How I Learned To Stop Worrying And Love The Mountain Goats

The rituals of the Church are meant to draw us out of our usual lack of focus and into a focus that sharpens our blurry edges and makes us more ourselves.

In the rituals of addiction, we seek to do the opposite: to sink ourselves and lose ourselves so that we don't have to think too hard about what we're doing. I'm not entirely sure if this is the language I want to use, but provisionally I'll say that there are ecstasies of eros ("the paradoxical desire for union with what is different") and ecstasies of thanatos, self-destruction; and addiction rituals draw us into the latter. Addiction rituals are meant to fragment the self, muffle the conscience, and blank out the mind.
That's from Eve Tushnet, via the excellent Cigarette Smoking Blog. Thanatos is my new favourite concept - the fascination with destruction, especially the destruction of the self. For some people I imagine it serves as a refuge from anguish; for others it is the unavoidable source of anguish; for some it is the source of creative endeavour; for some it shuts down all creativity, and so on. Certainly I don't understand it, not fully.

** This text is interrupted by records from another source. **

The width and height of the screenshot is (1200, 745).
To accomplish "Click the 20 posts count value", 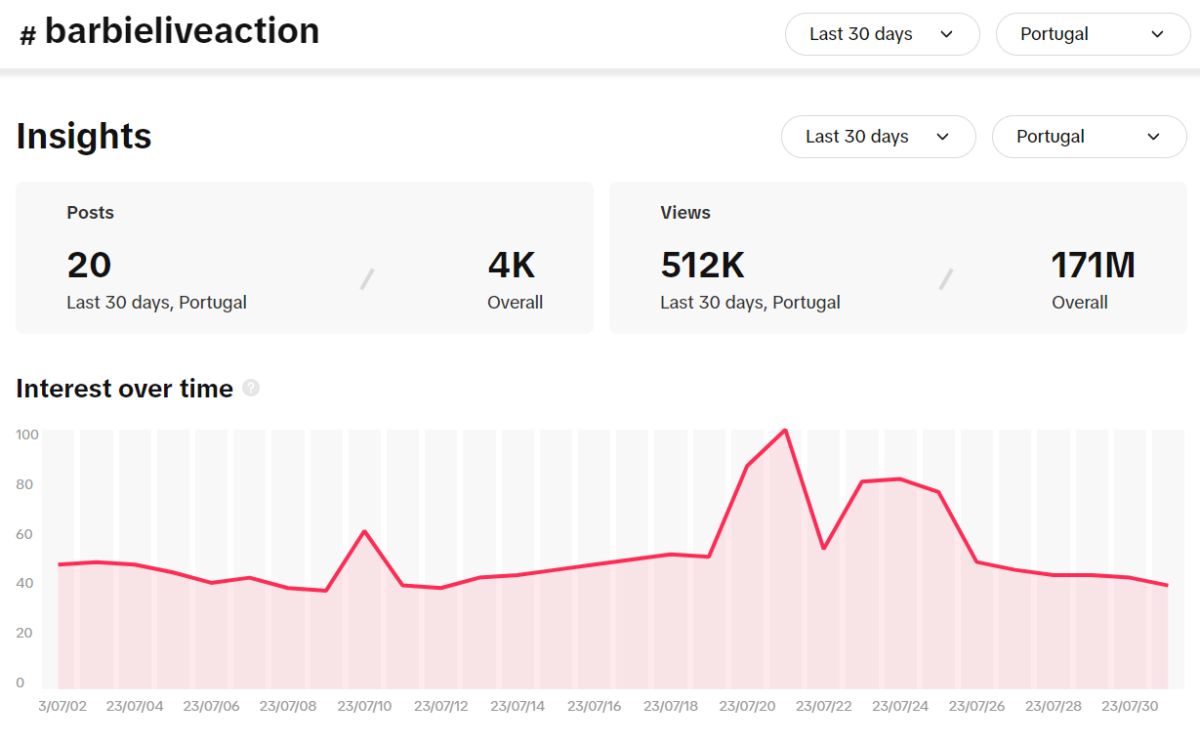I will 89,265.
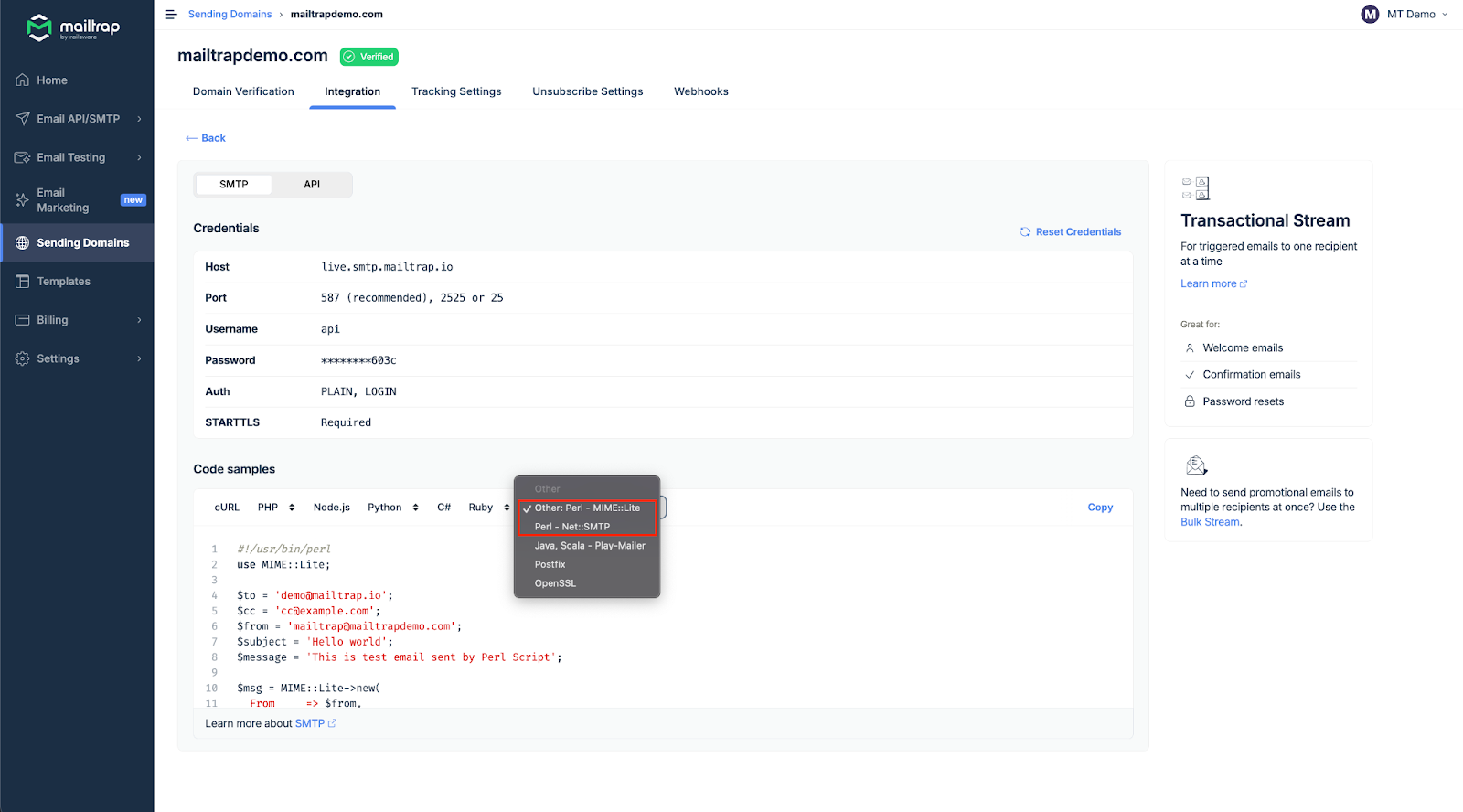This screenshot has height=812, width=1463.
Task: Go to Email Marketing in sidebar
Action: click(62, 200)
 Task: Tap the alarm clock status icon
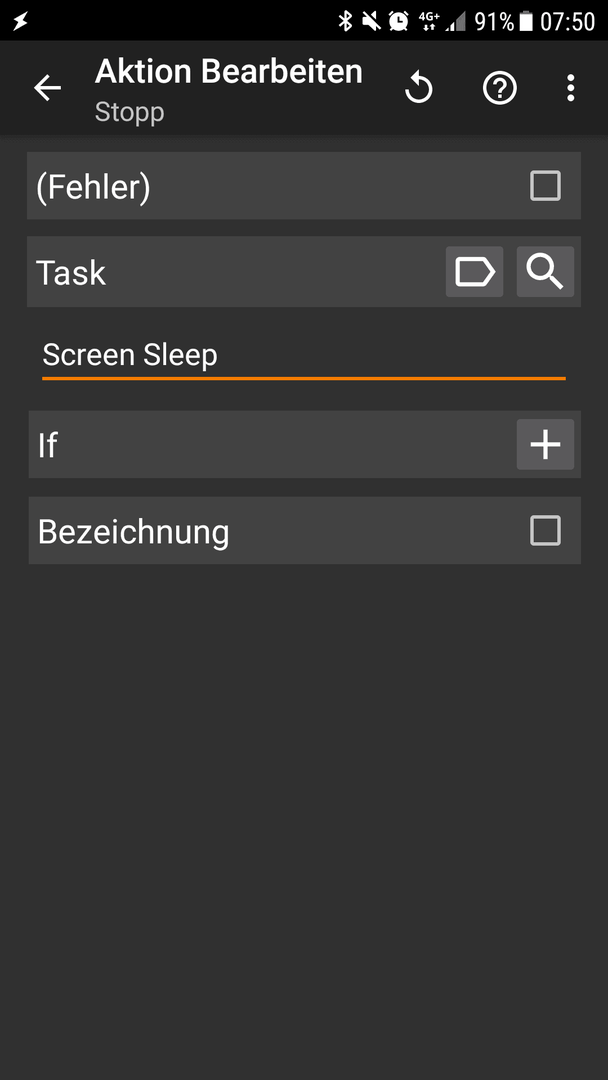(398, 21)
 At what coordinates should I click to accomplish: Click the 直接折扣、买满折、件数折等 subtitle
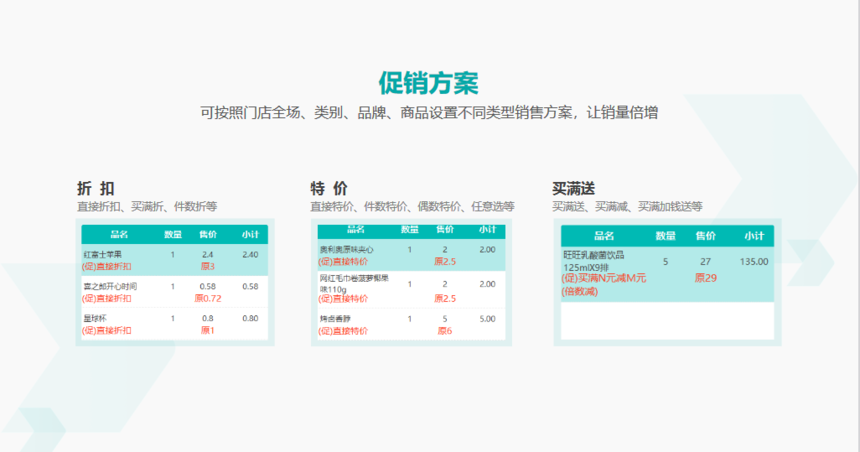pos(147,207)
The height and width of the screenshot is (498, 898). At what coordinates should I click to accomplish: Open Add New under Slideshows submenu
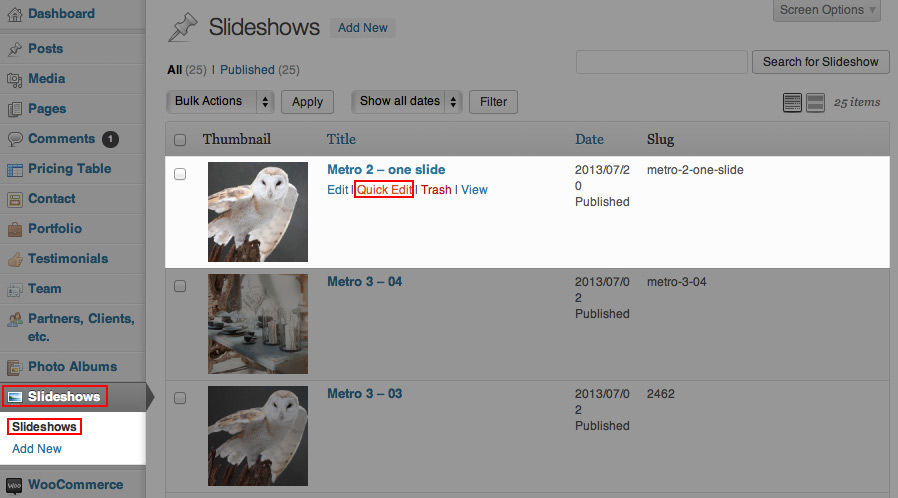click(x=37, y=449)
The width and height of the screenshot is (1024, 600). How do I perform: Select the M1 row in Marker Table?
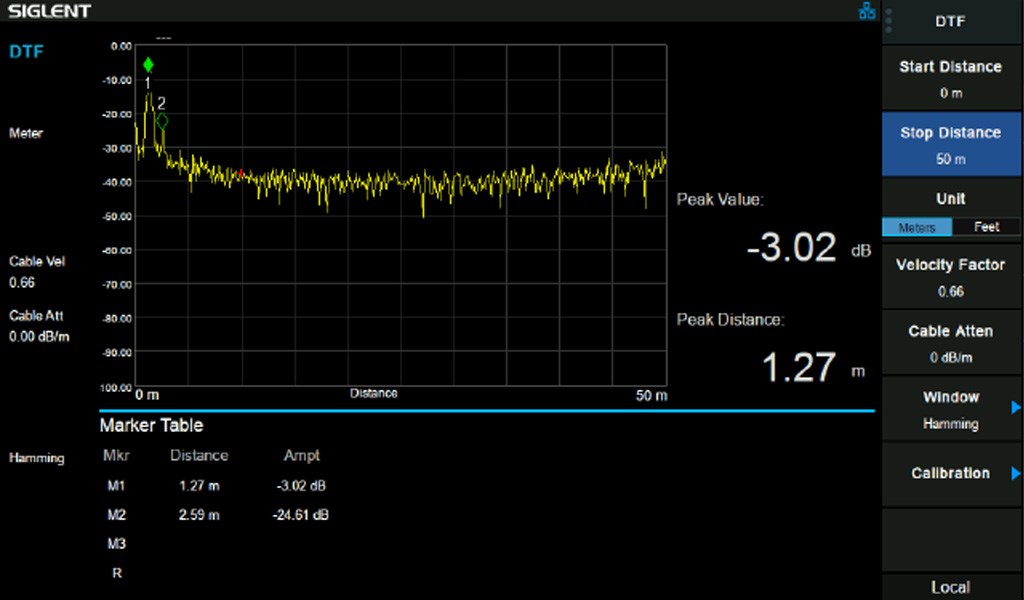(215, 486)
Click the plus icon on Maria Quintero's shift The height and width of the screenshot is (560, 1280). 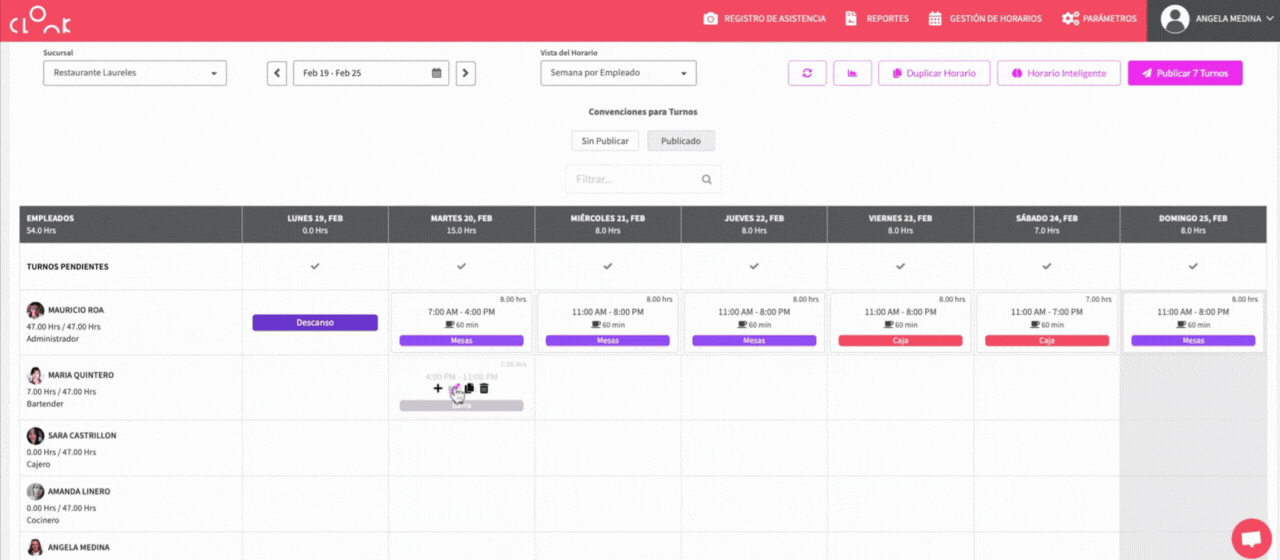pos(438,388)
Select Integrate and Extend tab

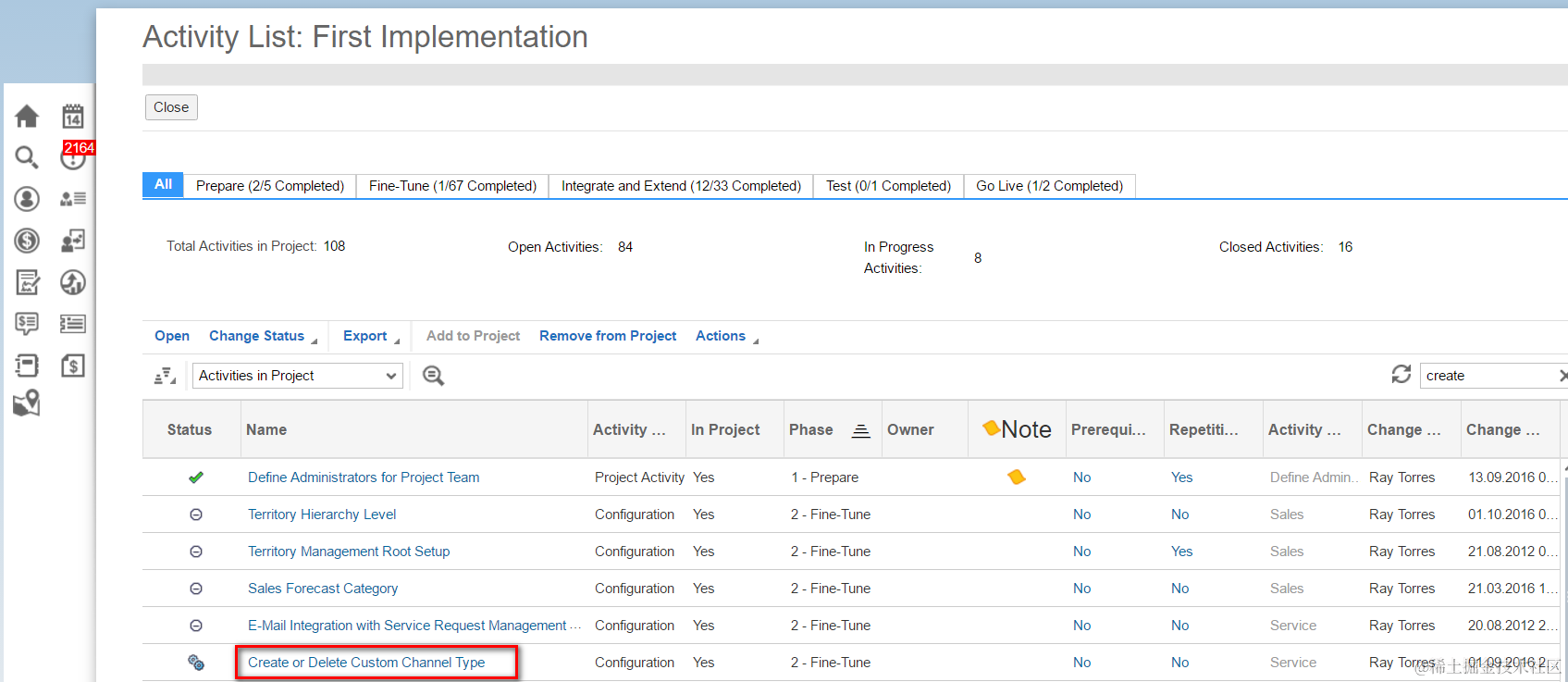681,186
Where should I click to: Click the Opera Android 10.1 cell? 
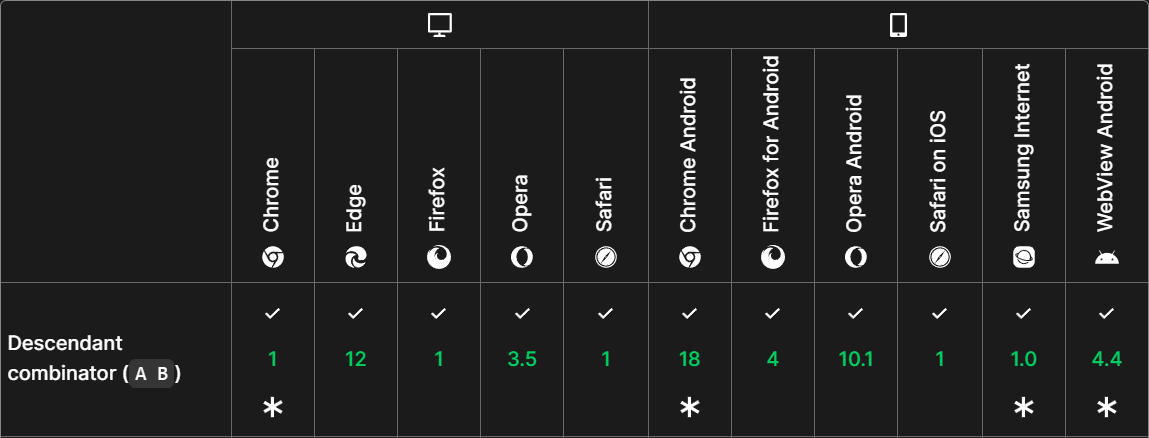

But I do not trust anybody who hasn't in some measure touched the ecstasies of thanatos. Kierkegaard, the great Dane himself, talks in Fear and Trembling about "a person who has grasped the horror of life, has grasped the meaning of Daub's statement that a soldier standing alone with a loaded rifle at his post near a powder magazine on a stormy night thinks strange thoughts". Now Kierkegaard is talking about somebody who has achieved an understanding - or at least a recognition - of the skull behind the skin, and so on, which is difficult. Few people do this and, like I said, I certainly haven't. But I can touch it at least. Like Helen Rittelmeyer at CSB, I appreciate the desire towards self-destruction. Anybody who doesn't harbour a similar desire (to some extent or other, at some time or other) is alien to me.

Ecstasies of thanatos and addiction rituals are common themes of the Mountain Goats' music. I contend that the primary theme of the Mountain Goats' work is love as thanatos, an all-consuming, destructive addiction. Look at the images of the lyrics: empty gin bottles, stick pins and cotton, cigarettes stubbed out against walls, and so forth. When John Darnielle sings  I hope you die, I hope we both die, or I hope the stars don't even come out tonight, I hope we both freeze to death, it's not hatred or self-pity so much as an attempt, as Eve Tushnet says, to "fragment the self". It's like a sailor clinging to the mast of his ship as it rounds the whirlpool who decides what the hell, if I have to go I may as well go, and swan-dives into the center of the swirling waters.

I've rambled on long enough in this post, but here is an excellent (and hilarious) example of this kind of art, in comic form. And here's an example of the Mountain Goats' embrace of thanatos:

I think that love of thanatos stems, as Kierkegaard suggests, from existentialism and the recognition that we are, in all important respects, fucked. Correspondingly, the lack of such love goes along with self-deception, Sartre's bad faith, and the belief that everything is, of course, going to turn out pretty well. I can get on board with hope, or with thinking that all will be well against all odds, but I find the 'of course' alternately pitiable and disgusting.